==== Excerpted text ====

Legal & Regulatory

Treasury’s Proposed Clean Hydrogen PTC Rule Disappoints Power Industry

The Department of the Treasury has released proposed regulations and guidance defining a tax credit for the production of “clean hydrogen,” a significant supply-side incentive that is part of the Biden administration’s larger climate-driven policy framework. But though long-awaited, the measure has stirred up strong disappointment from the power industry.

If finalized, the Treasury Department’s proposed regulations issued on Dec. 22 would amend Sections 45V and 48(a)(15) of the Internal Revenue Code as enacted by the 2022 Inflation Reduction Act (IRA). Section 45V would essentially establish a tiered production tax credit (PTC) that is available for each kilogram of clean hydrogen produced during a taxable year (for the first 10 years after a hydrogen production facility begins operation).

Significantly, the rules define “qualified clean hydrogen” as hydrogen that is produced “through a process that results in a lifecycle [greenhouse gas (GHG)] emissions rate of not greater than 4 kilograms (kg) of CO2e per kilogram of hydrogen.” Lifecycle GHG emissions, which are determined under the most recent Greenhouse Gases, Regulated Emissions, and Energy Use in Transportation (GREET) model, include emissions through only the point of production (well-to-gate), but it includes emissions associated with feedstock growth, gathering, extraction, processing and delivery to a hydrogen production facility. They also include emissions associated with power utilized by a hydrogen production facility and any carbon capture and sequestration.

==== Listed entries ====

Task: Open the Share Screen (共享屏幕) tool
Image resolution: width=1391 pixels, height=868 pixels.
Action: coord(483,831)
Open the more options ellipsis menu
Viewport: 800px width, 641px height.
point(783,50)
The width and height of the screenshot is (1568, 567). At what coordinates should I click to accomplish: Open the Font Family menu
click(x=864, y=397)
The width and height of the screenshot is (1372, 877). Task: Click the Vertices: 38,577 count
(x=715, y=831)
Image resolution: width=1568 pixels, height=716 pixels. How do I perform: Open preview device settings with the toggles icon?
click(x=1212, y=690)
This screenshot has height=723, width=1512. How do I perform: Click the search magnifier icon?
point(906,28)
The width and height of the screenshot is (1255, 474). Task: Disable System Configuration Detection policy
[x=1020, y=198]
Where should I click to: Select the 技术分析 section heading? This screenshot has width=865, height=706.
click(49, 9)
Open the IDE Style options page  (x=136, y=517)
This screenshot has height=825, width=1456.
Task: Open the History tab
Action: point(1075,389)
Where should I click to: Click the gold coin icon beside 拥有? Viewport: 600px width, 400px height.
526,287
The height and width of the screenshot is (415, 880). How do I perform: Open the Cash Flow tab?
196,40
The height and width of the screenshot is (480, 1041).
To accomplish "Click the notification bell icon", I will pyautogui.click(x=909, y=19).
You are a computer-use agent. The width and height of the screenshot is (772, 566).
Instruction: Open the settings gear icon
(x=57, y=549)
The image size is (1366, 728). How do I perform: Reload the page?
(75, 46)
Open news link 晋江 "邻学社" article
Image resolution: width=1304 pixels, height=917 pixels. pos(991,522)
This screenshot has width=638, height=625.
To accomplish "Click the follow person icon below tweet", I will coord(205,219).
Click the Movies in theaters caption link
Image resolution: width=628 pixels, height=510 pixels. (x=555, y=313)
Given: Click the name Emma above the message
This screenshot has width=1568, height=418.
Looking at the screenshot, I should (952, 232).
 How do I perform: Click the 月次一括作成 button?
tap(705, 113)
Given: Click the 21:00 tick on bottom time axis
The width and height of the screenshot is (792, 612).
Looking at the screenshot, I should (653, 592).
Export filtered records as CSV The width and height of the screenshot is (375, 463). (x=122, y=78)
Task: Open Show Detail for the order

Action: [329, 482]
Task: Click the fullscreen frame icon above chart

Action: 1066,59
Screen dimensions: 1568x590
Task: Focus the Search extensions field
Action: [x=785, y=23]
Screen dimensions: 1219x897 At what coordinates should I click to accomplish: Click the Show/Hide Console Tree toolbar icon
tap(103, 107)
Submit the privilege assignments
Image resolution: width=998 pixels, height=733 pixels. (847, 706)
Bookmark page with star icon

====

Given task 1:
Change "Image resolution" to "Screenshot size" throughout the stretch of rows from the start through the line containing "Action: point(1075,389)", leaving everything else unchanged, and return only that stretch.
Given task 2:
Continue the article on Treasury's proposed clean hydrogen tax credit rule from the point where it stops.

Answer 1:
Task: Open the Share Screen (共享屏幕) tool
Screenshot size: width=1391 pixels, height=868 pixels.
Action: coord(483,831)
Open the more options ellipsis menu
Viewport: 800px width, 641px height.
point(783,50)
The width and height of the screenshot is (1568, 567). At what coordinates should I click to accomplish: Open the Font Family menu
click(x=864, y=397)
The width and height of the screenshot is (1372, 877). Task: Click the Vertices: 38,577 count
(x=715, y=831)
Screenshot size: width=1568 pixels, height=716 pixels. How do I perform: Open preview device settings with the toggles icon?
click(x=1212, y=690)
This screenshot has height=723, width=1512. How do I perform: Click the search magnifier icon?
point(906,28)
The width and height of the screenshot is (1255, 474). Task: Disable System Configuration Detection policy
[x=1020, y=198]
Where should I click to: Select the 技术分析 section heading? This screenshot has width=865, height=706.
click(49, 9)
Open the IDE Style options page  (x=136, y=517)
This screenshot has height=825, width=1456.
Task: Open the History tab
Action: point(1075,389)

Answer 2:
The Section 45V credit equals $3 (adjusted for inflation) per kilogram of hydrogen produced, multiplied by the applicable rate,” explained law firm Holland and Knight. The applicable rate is based on the lifecycle greenhouse gas emissions rate of the hydrogen produced. The highest-value tier of the PTC, for example, requires lifecycle GHG emissions below 0.45 kg CO2e per kg of hydrogen.“Alternatively, taxpayers may elect to claim the investment tax credit (ITC) under Section 48 in lieu of the Section 45V PTC,” the firm noted.

Leveraging Energy Attribute Certificates (EACs) for Assurance

Along with the Treasury Department’s proposed rules, the Department of Energy (DOE) on Friday issued a white paper specifically laying out the lifecycle GHG emissions impacts of electricity required for hydrogen production.

While the DOE acknowledges hydrogen pathways that use energy inputs other than electricity can qualify for 45V, it considers hydrogen production using electricity for electrolysis a “primary pathway.” However, assessing lifecycle emissions from electricity used to produce hydrogen “becomes more complicated when considering hydrogen producers that are connected to an electricity grid or to a specific source of electricity generation that was previously supplied to other electricity customers or the broader electricity grid,” the agency noted. “Electricity cannot be physically tracked on the networked grid from specific source to specific consumption (also known as ‘load’).”

The DOE’s white paper is specifically focused on how GHG emissions from the grid can be considered in the context of 45V when hydrogen producers buy electricity from specific sources that have energy attribute certificates (EACs). EACs, the DOE notes, are legal instruments (which include renewable energy certificates) that verify a certain unit of electricity was generated by a specific entity and has specific associated attributes, such as the place and time of generation, source of fuel, or the month and year the power plant was built. Under Section 45V, EACs should meet three critical criteria—incremental generation, geographic matching, and “granular” temporal matching.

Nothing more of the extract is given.